Similarly, we see that the posterior for sigma is also much more narrow and around 8.

A final step is to conduct a posterior predictive check. Since we also conducted a prior predictive check we can plot both and compare how our overall beliefs about the distribution of heights should change as a function of the data. Below I create a new data frame with draws from the posterior, just like when I created the prior predictive check, and merge it with the prior data frame from before.

Code
heights_posterior <- data_grid(.model = model_height) |>
  add_predicted_draws(model_height, value = "height") |>
  mutate(distribution = "posterior")

heights_prior <- mutate(heights_prior, distribution = "prior")

heights <- bind_rows(heights_prior, heights_posterior) |>
  mutate(distribution = fct_relevel(distribution, "prior"))

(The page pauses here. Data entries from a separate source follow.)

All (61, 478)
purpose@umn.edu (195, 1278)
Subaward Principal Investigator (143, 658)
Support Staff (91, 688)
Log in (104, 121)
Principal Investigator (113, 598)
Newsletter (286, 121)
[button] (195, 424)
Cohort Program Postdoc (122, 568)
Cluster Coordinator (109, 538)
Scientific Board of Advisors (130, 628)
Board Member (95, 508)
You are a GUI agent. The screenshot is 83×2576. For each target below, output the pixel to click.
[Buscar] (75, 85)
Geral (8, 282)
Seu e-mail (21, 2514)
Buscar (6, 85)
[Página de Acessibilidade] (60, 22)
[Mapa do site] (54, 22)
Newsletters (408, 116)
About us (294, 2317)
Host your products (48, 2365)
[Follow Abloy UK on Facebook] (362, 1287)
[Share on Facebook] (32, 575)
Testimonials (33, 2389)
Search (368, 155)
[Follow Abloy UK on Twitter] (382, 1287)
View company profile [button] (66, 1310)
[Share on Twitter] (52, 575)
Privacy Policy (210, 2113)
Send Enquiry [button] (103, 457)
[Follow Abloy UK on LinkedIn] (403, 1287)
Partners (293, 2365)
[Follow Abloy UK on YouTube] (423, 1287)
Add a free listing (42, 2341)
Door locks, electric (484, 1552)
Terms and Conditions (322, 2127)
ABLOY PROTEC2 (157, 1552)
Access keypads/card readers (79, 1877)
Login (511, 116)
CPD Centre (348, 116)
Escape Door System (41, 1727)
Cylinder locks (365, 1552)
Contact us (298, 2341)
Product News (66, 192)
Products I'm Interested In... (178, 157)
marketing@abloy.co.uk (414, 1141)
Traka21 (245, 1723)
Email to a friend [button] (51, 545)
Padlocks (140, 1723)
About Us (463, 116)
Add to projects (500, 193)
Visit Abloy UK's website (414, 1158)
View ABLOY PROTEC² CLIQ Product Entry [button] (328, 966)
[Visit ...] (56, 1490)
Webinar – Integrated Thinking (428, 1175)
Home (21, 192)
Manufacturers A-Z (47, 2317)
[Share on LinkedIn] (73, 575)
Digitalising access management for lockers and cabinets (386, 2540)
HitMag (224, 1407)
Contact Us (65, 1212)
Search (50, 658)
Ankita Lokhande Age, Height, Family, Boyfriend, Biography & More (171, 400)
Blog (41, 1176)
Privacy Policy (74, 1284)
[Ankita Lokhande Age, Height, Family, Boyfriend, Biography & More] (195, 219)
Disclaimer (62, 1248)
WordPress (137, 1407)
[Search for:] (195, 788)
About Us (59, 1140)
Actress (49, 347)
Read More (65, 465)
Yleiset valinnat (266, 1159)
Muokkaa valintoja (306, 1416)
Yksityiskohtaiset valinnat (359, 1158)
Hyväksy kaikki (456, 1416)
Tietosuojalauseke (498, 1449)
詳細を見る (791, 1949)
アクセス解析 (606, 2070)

ggplot(heights, aes(x = height, fill = distribution)) +
  geom_histogram(binwidth = 1, position = "identity") +
  labs(x = "Height", y = "", fill = "Distribution") +
  scale_fill_manual(values = c(colors[2], colors[5])) +
  coord_cartesian(xlim = c(100, 250))

Prior and posterior predictive check

This is one of my favorite plots. It shows how we started with a belief about heights and what our new belief should be, after seeing the data. That is the main goal of doing data analysis.

Summary

In this post I showed how to run an intercept-only model in brms. It consisted of the following steps:

  1. Define the model
  2. Use the model to figure out which priors to set
  3. Visualize the priors and create a prior predictive check to potentially tweak the priors (using brms)
  4. Run the model
  5. Inspect the output, including the chains
  6. Obtain draws of the estimates and visualize their distribution
  7. Compare the prior predictive check to the posterior results to see how much to update based on the data

In the next post I’ll show how to add a predictor to the model.

This post was last updated on 2024-03-19.